End to end testing gives a confidence booster, especially when we doing something tricky and still we want to support shenanigans like IE11.
Let’s jump into real-world example and make our hands dirty with TestCafe.
Let’s grab something that can be tested
Recently I created small library than can help with loading big files, by reading chunk by chunk.
It’s called readery
and it’s available on github. Since testing file-reading in unit tests is not ideal scenario,
let’s check how this piece of code works for real.
The plan is to:
- create html page that will make us of testing library
- write test file
- use TestCafe to run tests
Let’s have html page setup out of the way:
<!DOCTYPE html>
<html>
<head>
<script src="readery-iife.min.js"></script>
</head>
<body>
<input type="file" id="file-input" name="file" />
<output id="file_output"></output>
<script>
function handleFileSelect(evt) {
var file = evt.target.files[0];
const fileOutput = document.getElementById('file_output');
readery.readFromFile(file, d => {
const div = document.createElement("div");
div.appendChild(document.createTextNode(d));
fileOutput.appendChild(div);
});
}
document.getElementById('file-input').addEventListener('change', handleFileSelect, false);
</script>
</body>
</html>
Should be self explanatory if not this is just a page with a button, which can be used to load up a file with values seperated by newline and append them as a div to dom.
TestCafe test file
First step is to define name for test fixture and set url which will be tested. Test cafe is testing tool to run it, tested website must be already hosted, here it will be available locally on port 8080.
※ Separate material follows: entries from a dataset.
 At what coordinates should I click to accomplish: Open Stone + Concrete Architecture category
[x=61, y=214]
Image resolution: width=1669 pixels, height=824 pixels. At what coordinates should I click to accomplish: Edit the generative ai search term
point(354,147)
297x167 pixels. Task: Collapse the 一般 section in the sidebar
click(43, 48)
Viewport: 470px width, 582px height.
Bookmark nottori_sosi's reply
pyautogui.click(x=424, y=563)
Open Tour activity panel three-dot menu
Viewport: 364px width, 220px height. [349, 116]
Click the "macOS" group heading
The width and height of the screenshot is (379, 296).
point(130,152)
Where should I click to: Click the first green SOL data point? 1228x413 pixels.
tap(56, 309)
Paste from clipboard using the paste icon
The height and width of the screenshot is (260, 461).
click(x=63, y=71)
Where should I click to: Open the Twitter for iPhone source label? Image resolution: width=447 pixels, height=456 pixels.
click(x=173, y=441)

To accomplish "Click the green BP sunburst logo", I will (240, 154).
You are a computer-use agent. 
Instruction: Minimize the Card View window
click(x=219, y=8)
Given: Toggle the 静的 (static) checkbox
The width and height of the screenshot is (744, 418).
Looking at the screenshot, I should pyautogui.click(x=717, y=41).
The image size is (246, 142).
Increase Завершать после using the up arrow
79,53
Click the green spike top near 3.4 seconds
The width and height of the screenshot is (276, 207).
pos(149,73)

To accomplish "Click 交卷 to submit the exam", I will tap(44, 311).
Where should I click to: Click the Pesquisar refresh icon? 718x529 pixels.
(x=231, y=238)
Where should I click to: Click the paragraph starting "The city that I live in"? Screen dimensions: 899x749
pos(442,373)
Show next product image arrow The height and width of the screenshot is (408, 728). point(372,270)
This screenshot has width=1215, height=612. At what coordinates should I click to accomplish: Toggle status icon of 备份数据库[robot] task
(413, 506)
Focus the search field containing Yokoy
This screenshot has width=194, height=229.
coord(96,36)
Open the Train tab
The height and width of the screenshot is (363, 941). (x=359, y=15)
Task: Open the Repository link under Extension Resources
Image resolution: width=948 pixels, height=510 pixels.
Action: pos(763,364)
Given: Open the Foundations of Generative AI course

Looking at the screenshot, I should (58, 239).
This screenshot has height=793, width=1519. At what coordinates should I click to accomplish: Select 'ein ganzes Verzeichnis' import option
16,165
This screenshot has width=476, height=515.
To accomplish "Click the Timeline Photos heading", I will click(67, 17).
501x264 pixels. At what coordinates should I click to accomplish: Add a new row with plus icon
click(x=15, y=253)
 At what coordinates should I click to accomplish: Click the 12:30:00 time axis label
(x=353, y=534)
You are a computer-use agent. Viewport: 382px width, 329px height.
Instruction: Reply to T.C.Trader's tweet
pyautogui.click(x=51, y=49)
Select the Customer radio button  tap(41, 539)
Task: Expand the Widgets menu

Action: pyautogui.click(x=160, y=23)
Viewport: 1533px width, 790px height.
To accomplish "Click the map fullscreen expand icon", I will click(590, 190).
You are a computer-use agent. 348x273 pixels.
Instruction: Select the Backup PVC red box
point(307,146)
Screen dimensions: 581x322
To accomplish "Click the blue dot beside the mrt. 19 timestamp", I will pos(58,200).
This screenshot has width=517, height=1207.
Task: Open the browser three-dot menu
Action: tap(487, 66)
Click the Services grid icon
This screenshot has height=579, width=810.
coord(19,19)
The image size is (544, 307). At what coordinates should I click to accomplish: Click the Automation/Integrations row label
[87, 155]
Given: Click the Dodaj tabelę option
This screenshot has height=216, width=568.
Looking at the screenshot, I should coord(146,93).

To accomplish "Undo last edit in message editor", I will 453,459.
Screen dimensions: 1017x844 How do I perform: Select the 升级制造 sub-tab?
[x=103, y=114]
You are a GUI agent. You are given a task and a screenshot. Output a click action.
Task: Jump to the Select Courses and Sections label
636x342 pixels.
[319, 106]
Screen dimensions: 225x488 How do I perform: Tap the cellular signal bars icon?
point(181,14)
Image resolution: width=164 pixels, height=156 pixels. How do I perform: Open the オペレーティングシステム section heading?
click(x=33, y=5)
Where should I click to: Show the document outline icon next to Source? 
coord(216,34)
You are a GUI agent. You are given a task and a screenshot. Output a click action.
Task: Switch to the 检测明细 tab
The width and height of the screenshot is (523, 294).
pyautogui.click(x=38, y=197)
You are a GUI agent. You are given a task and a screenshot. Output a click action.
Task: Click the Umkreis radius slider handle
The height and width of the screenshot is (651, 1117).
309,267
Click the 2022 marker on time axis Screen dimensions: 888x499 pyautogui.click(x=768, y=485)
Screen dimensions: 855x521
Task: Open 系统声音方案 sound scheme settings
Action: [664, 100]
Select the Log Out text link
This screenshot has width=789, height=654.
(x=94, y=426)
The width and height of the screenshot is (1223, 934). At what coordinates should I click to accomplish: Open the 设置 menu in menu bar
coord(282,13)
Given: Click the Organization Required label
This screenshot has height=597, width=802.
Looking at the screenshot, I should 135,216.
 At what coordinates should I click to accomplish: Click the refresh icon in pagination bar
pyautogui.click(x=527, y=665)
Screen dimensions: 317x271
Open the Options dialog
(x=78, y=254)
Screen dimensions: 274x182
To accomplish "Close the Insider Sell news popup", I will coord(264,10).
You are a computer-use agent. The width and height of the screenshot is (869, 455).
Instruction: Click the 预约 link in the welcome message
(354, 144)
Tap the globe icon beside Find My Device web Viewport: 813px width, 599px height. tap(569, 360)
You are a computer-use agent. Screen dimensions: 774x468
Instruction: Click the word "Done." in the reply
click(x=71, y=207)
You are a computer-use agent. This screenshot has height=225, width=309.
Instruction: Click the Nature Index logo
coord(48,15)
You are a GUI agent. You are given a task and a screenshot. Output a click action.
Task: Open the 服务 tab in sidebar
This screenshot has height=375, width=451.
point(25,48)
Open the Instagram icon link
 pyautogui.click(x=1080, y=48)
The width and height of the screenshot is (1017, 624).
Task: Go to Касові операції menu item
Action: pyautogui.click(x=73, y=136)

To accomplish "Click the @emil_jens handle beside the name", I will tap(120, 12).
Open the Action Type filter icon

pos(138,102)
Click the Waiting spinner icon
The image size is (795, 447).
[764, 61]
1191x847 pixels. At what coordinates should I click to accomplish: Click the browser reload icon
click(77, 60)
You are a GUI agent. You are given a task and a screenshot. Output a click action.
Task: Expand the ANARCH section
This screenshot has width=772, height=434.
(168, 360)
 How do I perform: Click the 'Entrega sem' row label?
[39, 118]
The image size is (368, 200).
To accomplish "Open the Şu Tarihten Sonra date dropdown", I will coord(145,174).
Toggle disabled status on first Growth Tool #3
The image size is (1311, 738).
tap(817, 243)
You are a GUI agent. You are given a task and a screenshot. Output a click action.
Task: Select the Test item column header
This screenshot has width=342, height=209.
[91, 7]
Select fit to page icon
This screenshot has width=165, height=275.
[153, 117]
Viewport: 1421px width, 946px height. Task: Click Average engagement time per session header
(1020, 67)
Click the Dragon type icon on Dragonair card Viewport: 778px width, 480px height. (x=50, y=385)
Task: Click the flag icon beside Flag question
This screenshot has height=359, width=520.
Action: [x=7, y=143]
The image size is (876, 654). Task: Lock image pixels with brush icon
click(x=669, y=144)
fixture`Readery tests`.page`http://localhost:8080`;
Next we will finally start implementing test case.
test("Should split correctly with default new line split", async t => {
})
It’s worth to mention testcafe is in nature asynchronous.
Every method on t
is async and can be awaited. By the way test file can be ES2017 code.
Next TestCafe needs to be instructed to upload a test file and then check if it was read correctly by checking content of #file_output
element.
Uploading file is super easy:
await t.setFilesToUpload("#file-input", "./test_file.txt");
Getting element content even easier:
var children = await Selector("#file_output").child();
Now we can cover assertions:
var count = await Selector("#file_output").childElementCount;
await t.expect("1").eql(await children.nth(0).innerText);
await t.expect("2").eql(await children.nth(1).innerText);
await t.expect("3").eql(await children.nth(2).innerText);
await t.expect("").eql(await children.nth(3).innerText);
await t.expect("8").eql(await children.nth(4).innerText);
await t.expect("a").eql(await children.nth(5).innerText);
await t.expect("").eql(await children.nth(6).innerText);
await t.expect("").eql(await children.nth(7).innerText);
await t.expect("").eql(await children.nth(8).innerText);
await t.expect("").eql(await children.nth(9).innerText);
await t.expect("!").eql(await children.nth(10).innerText);
await t.expect("9").eql(await children.nth(11).innerText);
await t.expect("@").eql(await children.nth(12).innerText);
await t.expect("123").eql(await children.nth(13).innerText);
await t.expect("abc123zxy").eql(await children.nth(14).innerText);
await t.expect("wwwwwwaaaaaaaazxczxcasddfgrtyyuiopoiklj[]kjhnbv!iklj[]kjhnbv!iklj[]kjhnbv!sdsdsd").eql(await children.nth(15).innerText);
await t.expect(count).eql(16);
});
Test run
To run tests TestCafe CLI can be used:
testcafe chrome **/*.test.js
Second parameter specifies browser, IE is also available, of course only on windows :)
However to actually run the test, website has to be hosted somewhere, most probably on localhost if you’r testing local code. For that You can use good old http-server npm package.
Now to run those two commands together, there is |
operator but the problem with it is, that using http-server will cause process to never exit, which results in infinite continous integration test runs.
"test": "http-server ./my/website/dir/ | testcafe chrome **/*.test.js"
To the rescue comes test cafe with --app
parameter:
"test": "testcafe chrome **/*.test.js --app 'http-server /my/website/dir/'"
Technology is here
If You’r using travici for integration testing You can setup it easily to run testcafe with browser of your choice provided by saucelabs. Pretty neat tutorial exaplaining it in details here.
Cheers, for fully working example You can check mentioned readery github repo.